• **EXERCISE BRIEF**
Retype, word for word, each line between the lines holding "[Villa Aurora - Thomas Mann House] (130, 52)" and "Feuchtwanger Fellowship (210, 341)", inclusive, and leave the rest of the data alone.

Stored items
╔══

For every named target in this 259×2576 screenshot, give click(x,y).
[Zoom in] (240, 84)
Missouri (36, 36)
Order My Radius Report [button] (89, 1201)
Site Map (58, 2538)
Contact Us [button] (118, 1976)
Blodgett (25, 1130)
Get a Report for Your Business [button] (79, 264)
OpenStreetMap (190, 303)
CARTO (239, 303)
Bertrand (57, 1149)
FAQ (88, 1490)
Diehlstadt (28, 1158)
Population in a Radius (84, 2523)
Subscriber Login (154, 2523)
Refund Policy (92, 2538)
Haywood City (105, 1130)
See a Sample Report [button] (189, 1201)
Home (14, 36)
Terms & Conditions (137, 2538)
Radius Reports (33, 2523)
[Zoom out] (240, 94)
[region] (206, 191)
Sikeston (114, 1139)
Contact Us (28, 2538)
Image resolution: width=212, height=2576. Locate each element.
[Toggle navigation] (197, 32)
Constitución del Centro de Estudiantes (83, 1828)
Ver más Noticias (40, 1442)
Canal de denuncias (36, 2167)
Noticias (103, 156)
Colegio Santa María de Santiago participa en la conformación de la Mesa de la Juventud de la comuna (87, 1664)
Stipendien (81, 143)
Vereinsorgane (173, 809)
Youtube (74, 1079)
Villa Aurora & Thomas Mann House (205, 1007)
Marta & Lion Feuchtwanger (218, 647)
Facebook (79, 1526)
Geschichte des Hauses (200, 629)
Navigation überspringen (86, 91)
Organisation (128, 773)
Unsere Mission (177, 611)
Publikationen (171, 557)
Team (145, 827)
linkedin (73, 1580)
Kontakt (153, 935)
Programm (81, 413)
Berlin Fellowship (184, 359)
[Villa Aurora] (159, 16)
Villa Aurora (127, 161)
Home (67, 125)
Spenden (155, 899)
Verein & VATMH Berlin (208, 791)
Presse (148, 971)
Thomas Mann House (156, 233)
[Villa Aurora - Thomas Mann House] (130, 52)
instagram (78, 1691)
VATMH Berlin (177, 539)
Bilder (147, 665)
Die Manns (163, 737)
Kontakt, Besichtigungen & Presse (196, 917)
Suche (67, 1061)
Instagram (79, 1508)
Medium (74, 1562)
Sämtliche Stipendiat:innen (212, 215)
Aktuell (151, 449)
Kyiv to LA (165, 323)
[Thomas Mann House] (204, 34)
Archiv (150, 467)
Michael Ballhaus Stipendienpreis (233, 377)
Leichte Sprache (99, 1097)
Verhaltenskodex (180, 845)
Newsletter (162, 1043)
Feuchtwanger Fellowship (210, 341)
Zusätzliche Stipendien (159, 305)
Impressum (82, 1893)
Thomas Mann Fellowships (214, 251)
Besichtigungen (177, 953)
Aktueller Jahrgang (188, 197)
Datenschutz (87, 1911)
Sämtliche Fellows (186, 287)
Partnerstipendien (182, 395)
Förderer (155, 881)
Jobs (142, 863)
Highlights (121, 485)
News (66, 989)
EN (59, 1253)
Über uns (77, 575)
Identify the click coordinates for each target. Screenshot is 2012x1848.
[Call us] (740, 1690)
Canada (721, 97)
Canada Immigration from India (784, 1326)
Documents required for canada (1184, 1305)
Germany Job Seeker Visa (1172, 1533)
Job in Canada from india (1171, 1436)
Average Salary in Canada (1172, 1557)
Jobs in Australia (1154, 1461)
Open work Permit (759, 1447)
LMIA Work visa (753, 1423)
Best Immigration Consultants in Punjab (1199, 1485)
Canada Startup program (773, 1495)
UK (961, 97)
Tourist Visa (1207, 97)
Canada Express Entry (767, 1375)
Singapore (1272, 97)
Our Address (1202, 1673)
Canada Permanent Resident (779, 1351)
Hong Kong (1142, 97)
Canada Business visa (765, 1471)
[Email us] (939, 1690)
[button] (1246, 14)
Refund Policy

╚══

• **YOUR SOLUTION**
[Villa Aurora - Thomas Mann House] (130, 52)
instagram (78, 1691)
VATMH Berlin (177, 539)
Bilder (147, 665)
Die Manns (163, 737)
Kontakt, Besichtigungen & Presse (196, 917)
Suche (67, 1061)
Instagram (79, 1508)
Medium (74, 1562)
Sämtliche Stipendiat:innen (212, 215)
Aktuell (151, 449)
Kyiv to LA (165, 323)
[Thomas Mann House] (204, 34)
Archiv (150, 467)
Michael Ballhaus Stipendienpreis (233, 377)
Leichte Sprache (99, 1097)
Verhaltenskodex (180, 845)
Newsletter (162, 1043)
Feuchtwanger Fellowship (210, 341)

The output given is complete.